Assignment 1:
In the entries from the line containing "The image size" through the line containing "center [709, 128].", inclusive, swap "screenshot" for "screen capture" and keep everything else unchanged. Leave the pictures out.

Passage for review:
┌──

# Not OSHA approved.



## jwhite (Jan 16, 2007)

I wish I had a camera with me one day when I stopped to get gas.

This guy, who was obviously with the maintence dept for the gas station chain, had a 10 foot A frame ladder set up in the back of his pick up truck and was on the top rung reaching for one of the canopy light covers.

The ladder was one of those flimsy aluminum ones that the DIY house painters use.


----------



## MDShunk (Jan 7, 2007)

Welcome JWhite !

Cell phone cameras are becoming more prevalent. Even if they don't take the best pictures, it's still nice to catch these neat things when we see them.


----------



## Speedy Petey (Jan 10, 2007)

JW, that picture would have gone down in the history books. Just like the one in the pool. :jester:

BTW- Nice to see you here!


----------



## jwhite (Jan 16, 2007)

Thanks, nice to be here


----------



## DeepOne (Jan 23, 2007)




----------



## MDShunk (Jan 7, 2007)

Thanks, Deep One. That one is classic!


----------



## JohnJ0906 (Jan 22, 2007)

I printed that one a few months back for the guys at work. And the one of the guy in the swimming pool.


----------



## DeepOne (Jan 23, 2007)




----------



## frank (Feb 6, 2007)

Deep One.


Your 'pics are a Safety Officers dream come true

thanks. FRank


----------

└──

Assignment 2:
In the forum thread about the gas station worker, how tall was the A-frame ladder set up in the pickup truck?

Dataset content:
┌──

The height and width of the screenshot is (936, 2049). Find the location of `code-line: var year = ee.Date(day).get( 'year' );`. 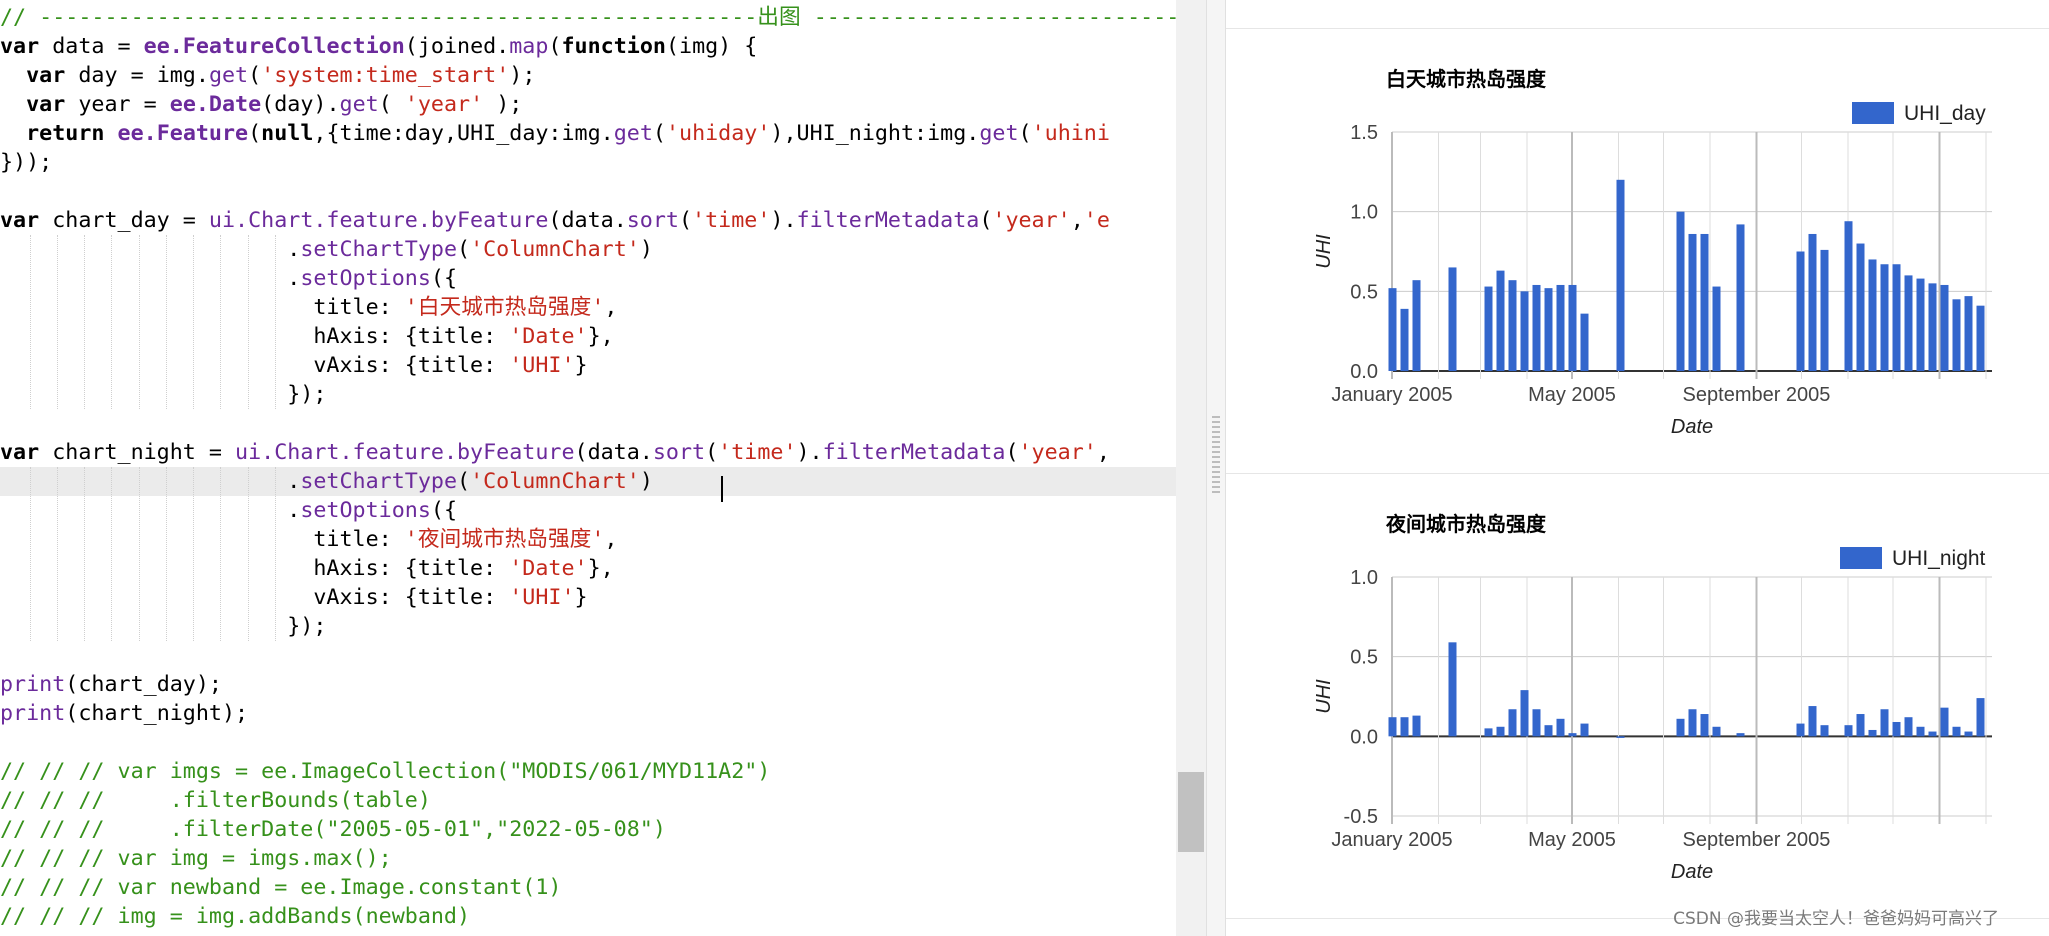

└──
┌──

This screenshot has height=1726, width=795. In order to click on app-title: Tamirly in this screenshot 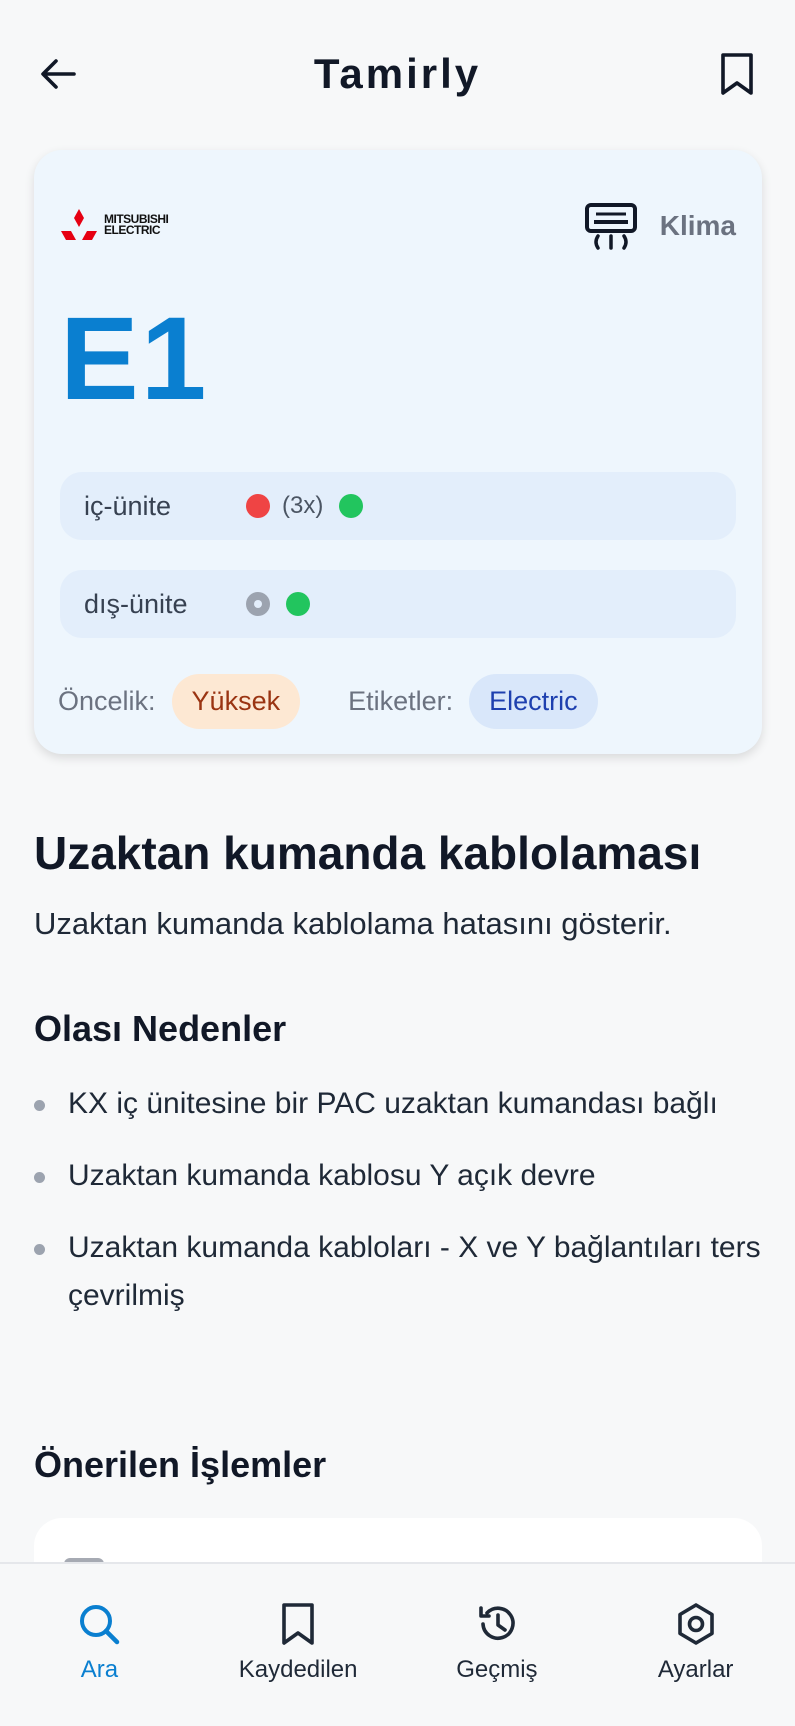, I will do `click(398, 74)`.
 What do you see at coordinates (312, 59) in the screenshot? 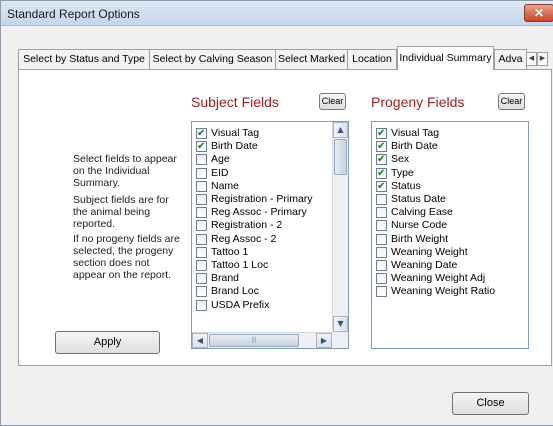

└──
┌──

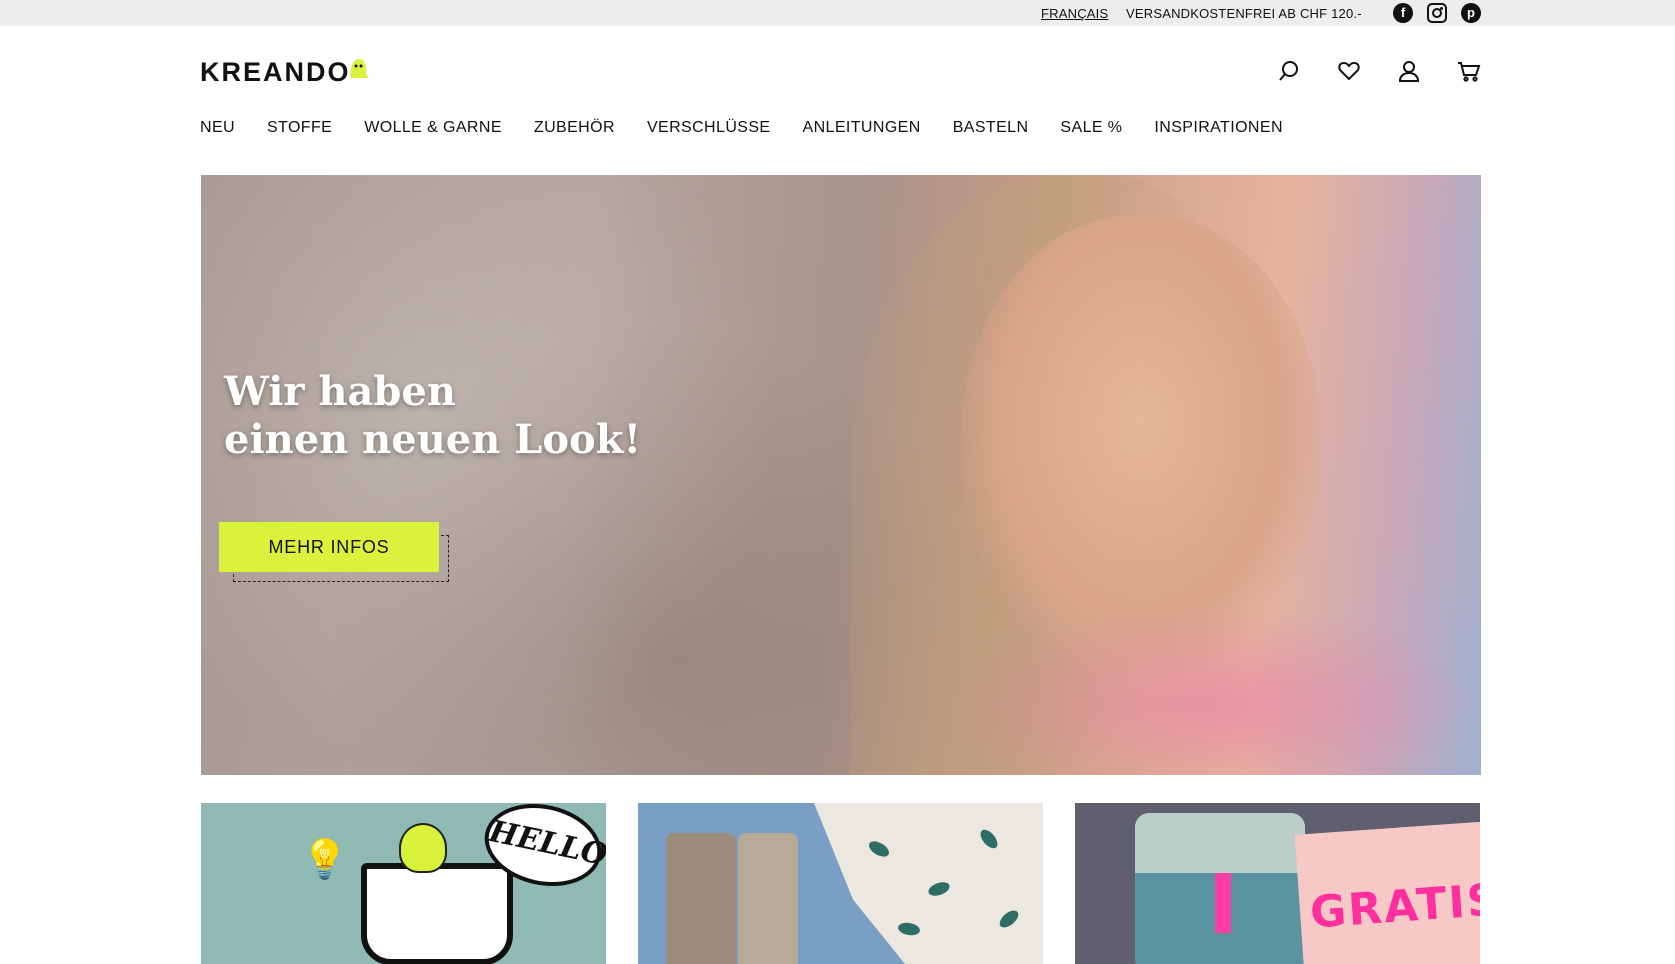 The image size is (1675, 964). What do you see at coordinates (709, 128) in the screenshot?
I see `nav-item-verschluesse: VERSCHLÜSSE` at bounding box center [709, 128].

└──

Final answer 1:
 The image size is (1675, 964). What do you see at coordinates (709, 128) in the screen capture?
I see `nav-item-verschluesse: VERSCHLÜSSE` at bounding box center [709, 128].

Final answer 2:
It was a 10-foot ladder.